D’autre part, M. [V] ne justifie ni même ne précise la nature du préjudice moral dont il sollicite réparation étant relevé que le défaut de reprise de son contrat de travail résultait de l’offre faite par le repreneur, sans qu’il ne soit établi que la société en soit la cause.
Enfin, il a été retenu ci-avant que la mise en oeuvre des procédures disciplinaires ne présentait pas un caractère abusif.
Aucun autre élément n’est articulé au soutien de l’existence d’une situation de harcèlement moral, l’expression ne figurant d’ailleurs pas dans le corps des écritures de l’appelant.

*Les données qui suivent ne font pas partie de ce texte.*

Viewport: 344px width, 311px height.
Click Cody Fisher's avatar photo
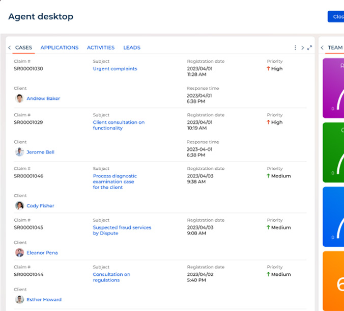coord(19,206)
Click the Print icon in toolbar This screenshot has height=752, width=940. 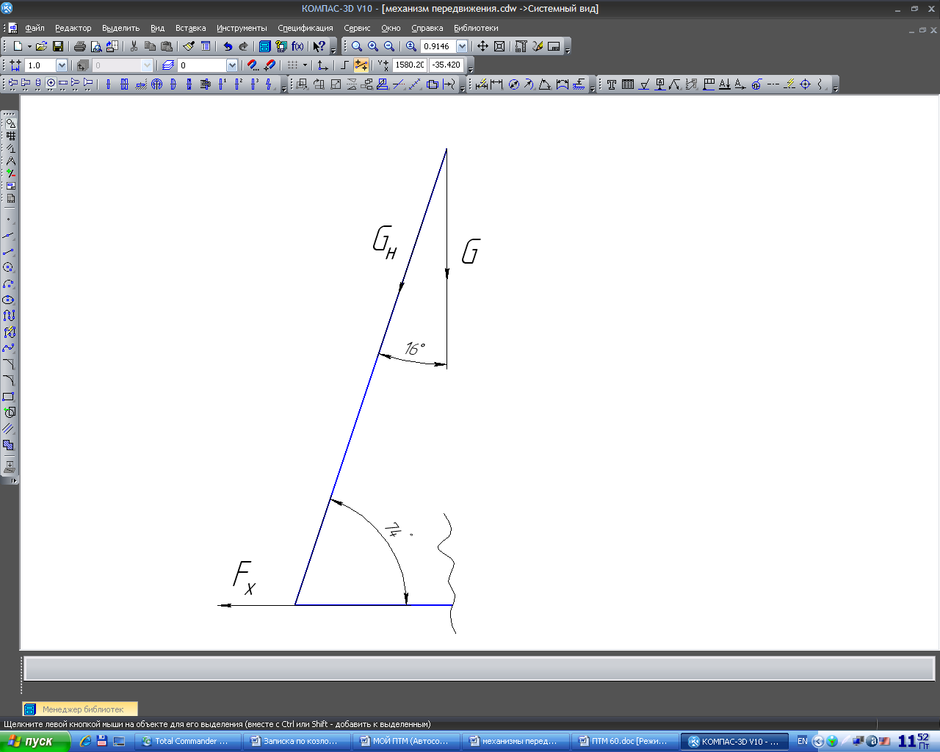80,46
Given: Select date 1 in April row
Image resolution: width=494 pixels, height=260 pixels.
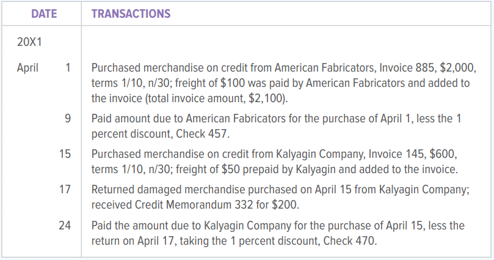Looking at the screenshot, I should (x=68, y=68).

M. [V] doit donc être également débouté de cette demande.
En conséquence, le jugement déféré sera confirmé.
Sur les autres demandes
M. [V], partie perdante à l’instance et en son recours, sera condamné aux dépens mais, eu égard au contexte du litige, il n’apparaît pas inéquitable de laisser aux parties intimées la charge de leurs frais irrépétibles.
PAR CES MOTIFS,
La cour,
Confirme le jugement déféré,
Y ajoutant,
Condamne M. [V] aux dépens exposés en cause d’appel,
Dit n’y avoir lieu à l’application des dispositions de l’article 700 du code de procédure civile.
Signé par Sylvie Hylaire, présidente et par Sandrine Lachaise , greffier, auquel la minute de la décision a été remise par le magistrat signataire.